The question of these volunteers was one of the most painful problems which I had to deal with at that time. The reputation of the Foreign Legion is well known. The discipline in it was severe, and it contained representatives of every European nation. Owing to the conditions under which it was recruited, it included numbers of men whose moral characters were dubious. Life in these surroundings was a terrible ordeal to those of our troops who entered the Legion out of sheer enthusiasm, and were now spending their fourth year in it. They found scarcely any congenial spirits among the men serving with them, with the exception of a few of the French commanding officers.

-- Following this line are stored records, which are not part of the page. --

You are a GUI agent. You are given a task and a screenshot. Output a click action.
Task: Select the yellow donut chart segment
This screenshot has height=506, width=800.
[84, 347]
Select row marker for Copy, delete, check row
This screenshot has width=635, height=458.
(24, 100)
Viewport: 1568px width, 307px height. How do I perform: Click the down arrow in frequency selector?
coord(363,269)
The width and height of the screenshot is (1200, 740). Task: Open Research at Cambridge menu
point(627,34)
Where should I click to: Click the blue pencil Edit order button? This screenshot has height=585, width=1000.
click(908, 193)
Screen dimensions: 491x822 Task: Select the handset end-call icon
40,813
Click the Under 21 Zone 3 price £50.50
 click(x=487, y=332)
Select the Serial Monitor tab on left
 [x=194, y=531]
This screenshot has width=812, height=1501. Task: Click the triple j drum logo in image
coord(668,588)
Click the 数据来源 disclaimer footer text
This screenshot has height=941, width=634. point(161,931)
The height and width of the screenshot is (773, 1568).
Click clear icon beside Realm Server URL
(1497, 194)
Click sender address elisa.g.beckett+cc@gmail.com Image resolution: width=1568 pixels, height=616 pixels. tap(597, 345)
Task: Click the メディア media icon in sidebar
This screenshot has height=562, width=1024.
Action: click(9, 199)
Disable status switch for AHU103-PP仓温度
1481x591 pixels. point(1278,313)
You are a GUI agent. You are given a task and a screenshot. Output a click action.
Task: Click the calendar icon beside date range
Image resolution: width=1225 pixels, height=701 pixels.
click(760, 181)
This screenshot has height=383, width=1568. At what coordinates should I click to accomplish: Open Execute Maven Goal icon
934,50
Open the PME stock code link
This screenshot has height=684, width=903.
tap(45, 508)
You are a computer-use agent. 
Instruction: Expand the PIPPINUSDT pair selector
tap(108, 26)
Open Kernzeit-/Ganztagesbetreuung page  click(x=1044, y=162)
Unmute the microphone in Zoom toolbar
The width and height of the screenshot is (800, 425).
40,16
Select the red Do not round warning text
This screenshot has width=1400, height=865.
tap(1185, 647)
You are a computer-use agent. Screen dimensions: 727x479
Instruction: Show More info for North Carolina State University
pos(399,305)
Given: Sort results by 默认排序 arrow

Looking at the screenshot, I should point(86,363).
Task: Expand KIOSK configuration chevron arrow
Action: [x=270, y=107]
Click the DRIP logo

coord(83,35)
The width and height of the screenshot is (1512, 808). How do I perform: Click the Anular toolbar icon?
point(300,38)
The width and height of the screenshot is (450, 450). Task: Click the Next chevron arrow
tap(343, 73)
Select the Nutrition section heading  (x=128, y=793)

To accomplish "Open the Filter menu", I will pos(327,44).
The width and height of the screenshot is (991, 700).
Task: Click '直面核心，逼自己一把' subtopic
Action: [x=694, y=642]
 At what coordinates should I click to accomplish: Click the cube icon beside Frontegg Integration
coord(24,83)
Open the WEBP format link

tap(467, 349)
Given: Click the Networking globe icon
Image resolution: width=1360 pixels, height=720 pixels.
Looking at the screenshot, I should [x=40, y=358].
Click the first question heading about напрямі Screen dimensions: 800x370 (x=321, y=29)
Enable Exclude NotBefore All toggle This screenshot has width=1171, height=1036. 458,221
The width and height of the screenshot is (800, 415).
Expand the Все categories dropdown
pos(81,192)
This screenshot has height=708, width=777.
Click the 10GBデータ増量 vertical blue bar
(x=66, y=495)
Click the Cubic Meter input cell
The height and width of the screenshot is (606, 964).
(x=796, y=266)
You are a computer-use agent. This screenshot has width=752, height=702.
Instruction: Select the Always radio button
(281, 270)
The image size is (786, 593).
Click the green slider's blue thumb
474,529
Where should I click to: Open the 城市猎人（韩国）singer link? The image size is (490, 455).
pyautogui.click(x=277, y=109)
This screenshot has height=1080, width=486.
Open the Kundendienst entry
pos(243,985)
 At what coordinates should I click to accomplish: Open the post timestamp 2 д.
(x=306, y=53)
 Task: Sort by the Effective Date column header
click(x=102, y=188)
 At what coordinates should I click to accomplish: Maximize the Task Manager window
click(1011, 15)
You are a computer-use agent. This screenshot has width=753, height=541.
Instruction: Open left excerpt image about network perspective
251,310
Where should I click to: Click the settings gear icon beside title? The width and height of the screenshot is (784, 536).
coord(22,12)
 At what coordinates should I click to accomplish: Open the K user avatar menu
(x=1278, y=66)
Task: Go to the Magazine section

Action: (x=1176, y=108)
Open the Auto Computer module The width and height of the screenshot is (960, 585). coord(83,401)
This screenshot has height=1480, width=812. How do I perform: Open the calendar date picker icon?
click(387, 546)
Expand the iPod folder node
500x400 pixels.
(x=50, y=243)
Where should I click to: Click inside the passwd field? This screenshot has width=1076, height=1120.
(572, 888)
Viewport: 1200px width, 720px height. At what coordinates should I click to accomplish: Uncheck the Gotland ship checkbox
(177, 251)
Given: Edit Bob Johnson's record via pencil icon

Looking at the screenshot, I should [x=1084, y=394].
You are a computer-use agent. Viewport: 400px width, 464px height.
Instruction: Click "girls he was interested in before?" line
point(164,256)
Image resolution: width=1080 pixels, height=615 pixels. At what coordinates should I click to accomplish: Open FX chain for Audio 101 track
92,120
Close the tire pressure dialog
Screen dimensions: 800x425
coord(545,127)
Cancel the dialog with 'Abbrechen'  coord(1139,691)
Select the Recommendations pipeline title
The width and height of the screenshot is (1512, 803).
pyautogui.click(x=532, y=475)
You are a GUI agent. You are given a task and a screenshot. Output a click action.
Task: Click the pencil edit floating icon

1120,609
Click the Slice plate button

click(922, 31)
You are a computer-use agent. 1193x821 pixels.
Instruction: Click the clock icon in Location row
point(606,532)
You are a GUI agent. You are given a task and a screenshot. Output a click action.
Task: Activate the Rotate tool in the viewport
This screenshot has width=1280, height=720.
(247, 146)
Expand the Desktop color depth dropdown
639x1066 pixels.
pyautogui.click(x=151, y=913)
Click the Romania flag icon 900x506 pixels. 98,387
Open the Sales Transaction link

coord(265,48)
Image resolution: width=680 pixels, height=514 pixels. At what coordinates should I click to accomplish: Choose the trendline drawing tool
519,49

Moreover, owing to the enormous losses sustained by the French, the Ministry of War naturally tended to assign the most exposed positions to the Foreign Legion, which under these circumstances was destined to be wiped out.

The number of Czech troops in the Legion at this time was about 300, and it was only by means of the utmost self-restraint that they had managed to hold out so long there. They accordingly welcomed the establishment of a Czechoslovak Army as a release from what was nothing short of a hell upon earth, but their applications for discharge from the Foreign Legion encountered serious obstacles. The supreme French command had hitherto systematically opposed a transfer of any considerable number of troops from the Foreign Legion, fearing that if this were granted to one nation, the same request would be made by all the others, and this would have meant the complete disappearance of the Legion. My efforts to secure the transfer of our troops to our army naturally met with opposition for months at a time, and this difficulty was overcome only when we were in a position to point to the existence of our complete regiments, in which it was possible to make better military use of our experienced legionaries from the French front.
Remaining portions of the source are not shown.